La conférence de Peshawar

Par Léonard VINCENT, le 25 novembre 2001 à 00h00 , mis à jour le 23 novembre 2001 à 16h42

La ligne traditionaliste de la maison royale d'Afghanistan est représentée par les dignitaires pachtounes en exil au Pakistan, réunis au mois d'octobre en congrès à Peshawar. Peu avares en récriminations à l'égard du Front uni, ces hommes sont prêts à se ranger sous la bannière du roi et à la tenue prochaine d'une Loya Jirga.

Photo AFP © INTERNE

Sans attendre la chute des taliban, les "barons" pachtounes en exil au Pakistan s'étaient réunis à la fin du mois d'octobre à Peshawar. Le maître d'œuvre de cette conférence d'oulémas, de chefs tribaux, de dignitaires pachtounes et de taliban prêts à la dissidence baptisée "Conférence pour la paix et l'unité nationale de l'Afghanistan", s'appelle Pir Sayed Ahmad Gailani, chef du Front national islamique d'Afghanistan, un parti pachtoune à la fois traditionaliste et royaliste, pourfendeur des taliban comme du Front uni. Cette conférence a été vue de l'extérieur comme un congrès de validation de la nouvelle posture pakistanaise : appel à la fin des frappes américaines, insistance pour que le Front uni lâche le pouvoir et négociations pour que les éléments les plus souples de la mouvance taleb participent à la reconstruction nationale.

Les autres délégations
Présente elle aussi à la conférence de Bonn, la délégation de Peshawar sera conduite par Pir Sayed Gailani, sorti nimbé d'une aura nouvelle de la conférence du mois d'octobre. Sans doute les membres de cette équipe ont-ils reçu l'adoubement du roi et du Pakistan, pays honni par le Front uni et dénoncé par quelques proches de la maison royale pour avoir mis sur pied la secte des taliban.

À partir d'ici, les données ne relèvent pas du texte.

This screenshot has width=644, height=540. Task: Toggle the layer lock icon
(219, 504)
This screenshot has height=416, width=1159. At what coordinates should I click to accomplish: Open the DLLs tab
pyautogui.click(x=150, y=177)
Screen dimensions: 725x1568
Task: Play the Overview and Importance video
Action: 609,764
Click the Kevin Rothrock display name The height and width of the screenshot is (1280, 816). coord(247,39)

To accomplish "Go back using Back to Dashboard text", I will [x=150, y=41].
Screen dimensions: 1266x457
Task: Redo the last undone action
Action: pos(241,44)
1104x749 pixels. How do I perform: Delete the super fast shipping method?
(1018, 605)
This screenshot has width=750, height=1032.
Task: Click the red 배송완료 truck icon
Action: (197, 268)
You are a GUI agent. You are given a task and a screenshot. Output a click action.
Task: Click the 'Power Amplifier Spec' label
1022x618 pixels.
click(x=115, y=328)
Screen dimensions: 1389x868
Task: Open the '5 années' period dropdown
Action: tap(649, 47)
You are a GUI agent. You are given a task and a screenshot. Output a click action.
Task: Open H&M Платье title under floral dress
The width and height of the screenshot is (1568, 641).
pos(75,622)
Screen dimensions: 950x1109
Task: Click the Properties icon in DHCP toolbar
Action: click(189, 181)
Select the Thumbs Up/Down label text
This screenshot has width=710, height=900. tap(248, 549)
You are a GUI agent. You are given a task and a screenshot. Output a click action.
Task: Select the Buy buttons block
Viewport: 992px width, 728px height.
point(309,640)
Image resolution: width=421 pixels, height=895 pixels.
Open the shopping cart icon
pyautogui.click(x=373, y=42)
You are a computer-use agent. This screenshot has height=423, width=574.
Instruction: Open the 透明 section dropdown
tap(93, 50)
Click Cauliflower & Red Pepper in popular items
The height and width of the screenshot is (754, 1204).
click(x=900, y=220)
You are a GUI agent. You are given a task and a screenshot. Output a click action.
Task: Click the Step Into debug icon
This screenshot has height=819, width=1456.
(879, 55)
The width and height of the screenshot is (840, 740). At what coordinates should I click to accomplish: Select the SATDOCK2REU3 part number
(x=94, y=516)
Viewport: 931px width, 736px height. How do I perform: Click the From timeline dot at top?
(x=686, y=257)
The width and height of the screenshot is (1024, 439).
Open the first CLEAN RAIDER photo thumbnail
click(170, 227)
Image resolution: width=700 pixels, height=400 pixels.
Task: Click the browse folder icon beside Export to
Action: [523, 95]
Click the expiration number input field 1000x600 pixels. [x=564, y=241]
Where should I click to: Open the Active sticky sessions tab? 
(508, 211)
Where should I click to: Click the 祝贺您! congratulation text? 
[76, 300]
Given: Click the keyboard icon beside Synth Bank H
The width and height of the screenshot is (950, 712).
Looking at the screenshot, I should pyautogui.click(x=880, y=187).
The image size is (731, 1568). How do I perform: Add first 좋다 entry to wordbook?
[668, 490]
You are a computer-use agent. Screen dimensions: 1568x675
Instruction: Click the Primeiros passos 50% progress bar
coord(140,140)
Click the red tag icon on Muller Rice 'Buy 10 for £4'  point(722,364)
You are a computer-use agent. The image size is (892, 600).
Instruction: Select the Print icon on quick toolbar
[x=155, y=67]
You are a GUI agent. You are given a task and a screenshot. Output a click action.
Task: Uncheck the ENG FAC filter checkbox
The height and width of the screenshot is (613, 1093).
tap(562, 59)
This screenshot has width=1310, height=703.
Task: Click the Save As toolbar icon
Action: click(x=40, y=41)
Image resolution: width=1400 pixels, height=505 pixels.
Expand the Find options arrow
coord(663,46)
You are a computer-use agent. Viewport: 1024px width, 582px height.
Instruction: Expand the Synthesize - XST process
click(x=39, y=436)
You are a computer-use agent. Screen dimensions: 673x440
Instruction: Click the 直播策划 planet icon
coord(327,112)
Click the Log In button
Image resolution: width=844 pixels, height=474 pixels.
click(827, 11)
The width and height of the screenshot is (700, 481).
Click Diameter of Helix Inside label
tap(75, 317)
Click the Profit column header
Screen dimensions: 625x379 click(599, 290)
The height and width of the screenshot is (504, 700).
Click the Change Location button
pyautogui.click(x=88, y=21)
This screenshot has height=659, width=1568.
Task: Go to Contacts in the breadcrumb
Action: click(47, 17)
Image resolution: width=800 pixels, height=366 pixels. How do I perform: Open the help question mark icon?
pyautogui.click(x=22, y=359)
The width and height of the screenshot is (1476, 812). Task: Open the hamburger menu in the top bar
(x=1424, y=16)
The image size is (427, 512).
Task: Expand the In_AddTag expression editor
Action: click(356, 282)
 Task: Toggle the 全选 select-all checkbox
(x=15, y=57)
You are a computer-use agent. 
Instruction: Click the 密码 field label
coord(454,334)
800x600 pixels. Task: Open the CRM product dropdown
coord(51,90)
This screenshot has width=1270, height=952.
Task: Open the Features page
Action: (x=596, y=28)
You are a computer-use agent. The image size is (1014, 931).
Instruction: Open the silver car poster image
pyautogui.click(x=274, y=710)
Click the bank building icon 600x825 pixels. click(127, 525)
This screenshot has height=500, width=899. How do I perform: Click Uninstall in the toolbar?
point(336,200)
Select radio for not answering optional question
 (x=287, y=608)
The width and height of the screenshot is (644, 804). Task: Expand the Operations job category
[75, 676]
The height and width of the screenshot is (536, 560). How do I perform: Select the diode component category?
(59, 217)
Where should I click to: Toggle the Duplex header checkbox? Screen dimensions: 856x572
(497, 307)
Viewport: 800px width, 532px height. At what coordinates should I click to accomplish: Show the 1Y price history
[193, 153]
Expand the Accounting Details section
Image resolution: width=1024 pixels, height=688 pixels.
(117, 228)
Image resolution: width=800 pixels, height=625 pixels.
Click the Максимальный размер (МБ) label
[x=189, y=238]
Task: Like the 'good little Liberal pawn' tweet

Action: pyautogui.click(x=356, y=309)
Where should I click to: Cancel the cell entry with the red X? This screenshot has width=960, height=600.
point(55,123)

Il reste que beaucoup de chefs pachtounes, tels Abdul Haq, assassiné lors d'une mission secrète dans ses terres afghanes, avaient trouvé refuge au Pakistan et qu'au titre de la solidarité ethnique, les Pachtounes afghans ne veulent pas contrarier leurs frères Pathans pakistanais. Et puis l'ordre d'autoriser la conférence de Peshawar, alors que le centre de congrès était fermé depuis le 11 septembre, n'était-il pas venu directement d'Islamabad ? D'ailleurs, à la veille de la conférence, Islamabad a décidé de prendre langue avec le Front uni, de manière à préserver ses intérêts, une exigence que trouvent légitimes les alliés en guerre, de George W. Bush à Tony Blair.

Pachtounwali et allégeance au roi

Plus traditionalistes et empreints de la culture tribale de leur peuple — la Pachtounwali —, les membres de la "conférence de Peshawar" défendront sans doute la ligne la plus rigide des partisans du roi. Moins portés sur le compromis que les proches du roi du "processus de Rome", les Pachtounes de Peshawar pestent vigoureusement, depuis l'entrée du Front uni dans Kaboul, contre les Etats-Unis. "Ils ont fait une grosse erreur, tempêtait la semaine dernière le neveu de Pir Sayed Gailani. Ils ont ouvert la voie de Kaboul à l'Alliance du Nord [nom donné au Front uni, ndlr] et à Rabbani [président afghan en exercice et dirigeant du Front uni, ndlr]. Si l'ONU n'intervient pas rapidement pour désarmer les factions, nous allons droit à une nouvelle tragédie".

Car les hommes de la "conférence de Peshawar" n'ont pas de mots assez durs envers le Front uni, qu'ils accusent de vouloir monopoliser le pouvoir et replonger l'Afghanistan dans le chaos. "Des gens en qui on ne peut pas avoir confiance, qui ne tiennent pas leurs promesses, qui ont perdu toute crédibilité", s'irritait le 20 octobre dernier le neveu de Pir Sayed Gailani. Mais avec qui il faudra compter, lors de la conférence de Bonn.